--- Records for this task Enclosed Below ---

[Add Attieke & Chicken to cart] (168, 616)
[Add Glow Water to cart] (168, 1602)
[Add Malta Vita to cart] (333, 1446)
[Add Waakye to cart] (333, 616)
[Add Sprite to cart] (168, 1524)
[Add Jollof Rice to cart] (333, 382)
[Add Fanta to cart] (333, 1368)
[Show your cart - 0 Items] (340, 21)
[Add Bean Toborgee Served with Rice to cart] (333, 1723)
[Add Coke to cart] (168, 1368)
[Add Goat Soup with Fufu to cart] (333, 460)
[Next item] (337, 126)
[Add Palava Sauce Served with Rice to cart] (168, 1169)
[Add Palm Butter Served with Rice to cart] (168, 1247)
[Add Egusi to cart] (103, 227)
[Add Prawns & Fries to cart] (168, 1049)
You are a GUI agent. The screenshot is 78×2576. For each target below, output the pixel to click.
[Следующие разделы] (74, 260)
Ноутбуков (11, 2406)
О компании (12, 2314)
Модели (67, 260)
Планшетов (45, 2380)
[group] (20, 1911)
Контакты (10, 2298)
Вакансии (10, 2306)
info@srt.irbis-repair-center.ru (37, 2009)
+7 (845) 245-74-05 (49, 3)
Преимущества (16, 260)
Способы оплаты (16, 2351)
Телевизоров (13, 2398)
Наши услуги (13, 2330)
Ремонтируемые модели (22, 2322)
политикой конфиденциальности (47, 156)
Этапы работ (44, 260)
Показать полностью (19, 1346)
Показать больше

--- End of Enclosed Records for this task ---

## What the task requires:
Among the lines of the preceding data, which ones hold the word "with"? List them.

## Task answer:
[Add Bean Toborgee Served with Rice to cart] (333, 1723)
[Add Goat Soup with Fufu to cart] (333, 460)
[Add Palava Sauce Served with Rice to cart] (168, 1169)
[Add Palm Butter Served with Rice to cart] (168, 1247)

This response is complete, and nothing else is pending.